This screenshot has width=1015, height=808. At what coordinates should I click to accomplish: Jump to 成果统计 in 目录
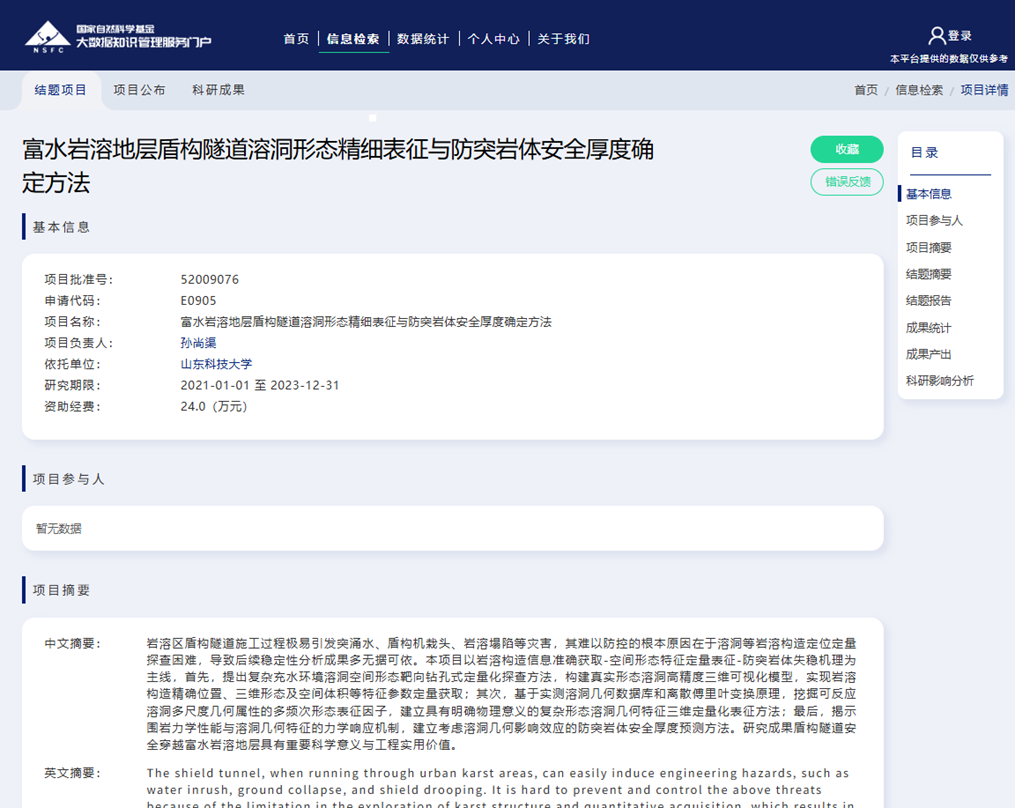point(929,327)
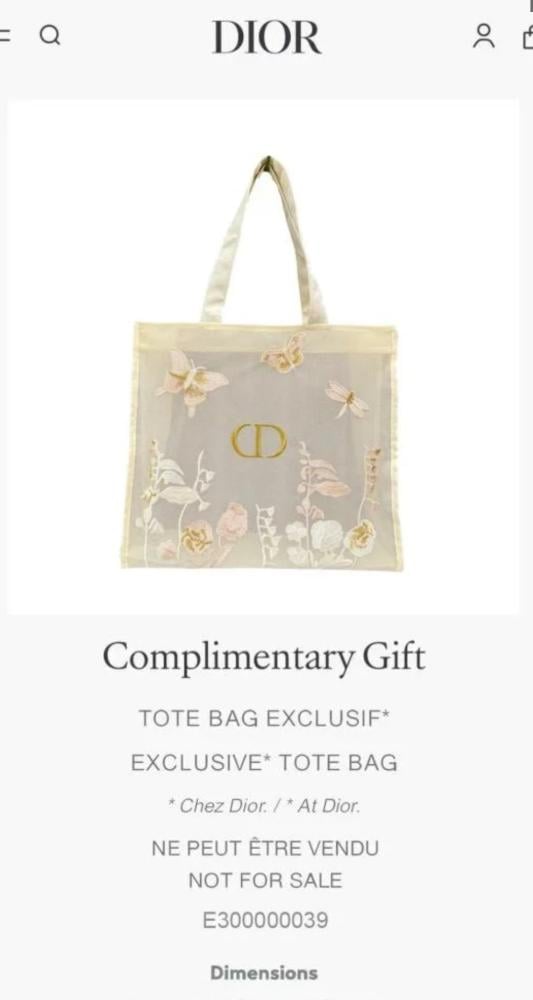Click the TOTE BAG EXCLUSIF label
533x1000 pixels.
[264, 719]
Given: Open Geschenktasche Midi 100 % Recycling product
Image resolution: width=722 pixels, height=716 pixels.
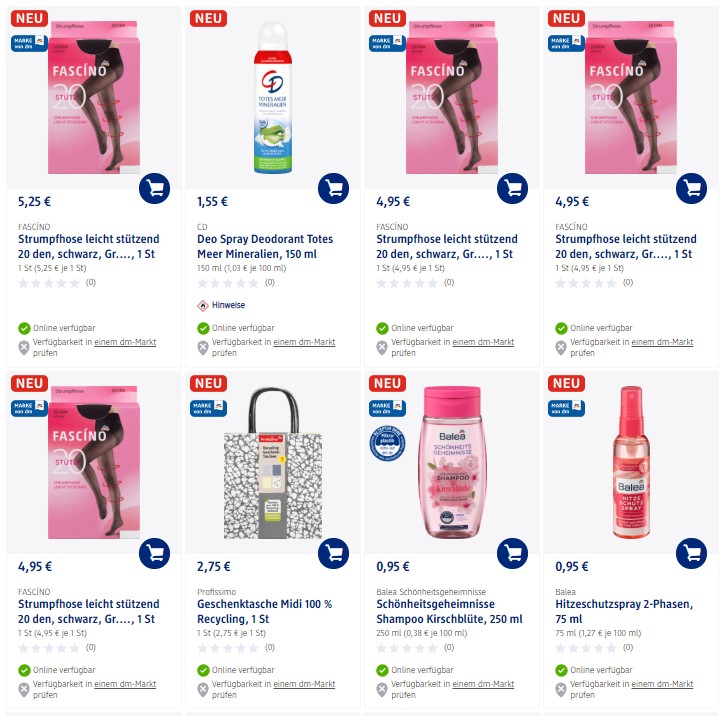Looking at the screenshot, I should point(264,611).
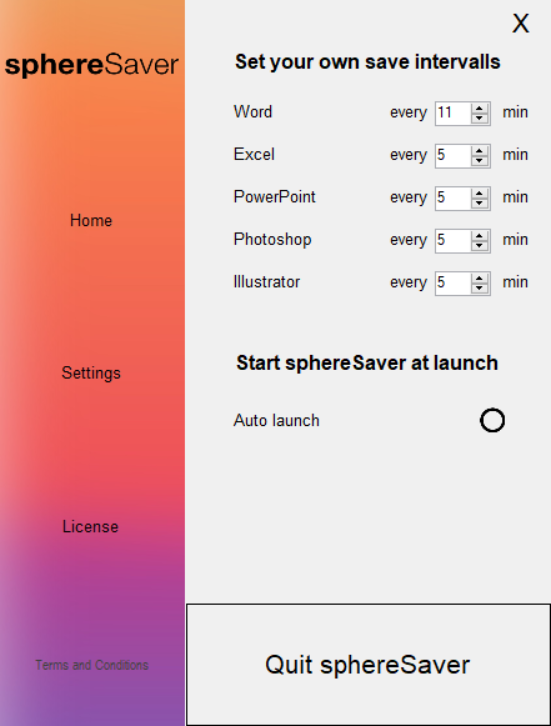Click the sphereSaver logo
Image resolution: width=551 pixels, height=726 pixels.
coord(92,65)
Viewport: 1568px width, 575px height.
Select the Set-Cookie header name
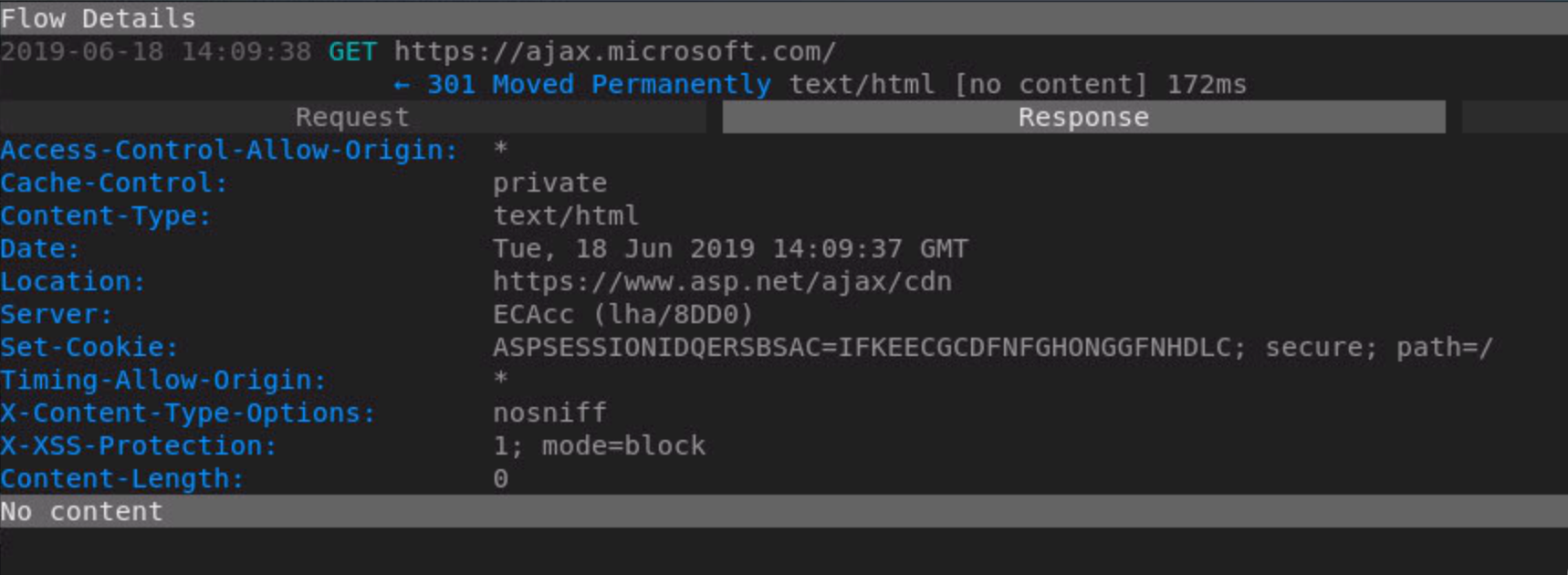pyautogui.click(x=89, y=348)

WORK REQUEST
What is needed is a verbatim copy of the lines from the line with "Image resolution: width=722" through the last line of the listing, pictures excluded.

EXERCISE RESULT
Image resolution: width=722 pixels, height=716 pixels.
Looking at the screenshot, I should point(264,611).
Click the sphereSaver logo
Image resolution: width=551 pixels, height=726 pixels.
coord(92,65)
Viewport: 1568px width, 575px height.
Select the Set-Cookie header name
pyautogui.click(x=89, y=348)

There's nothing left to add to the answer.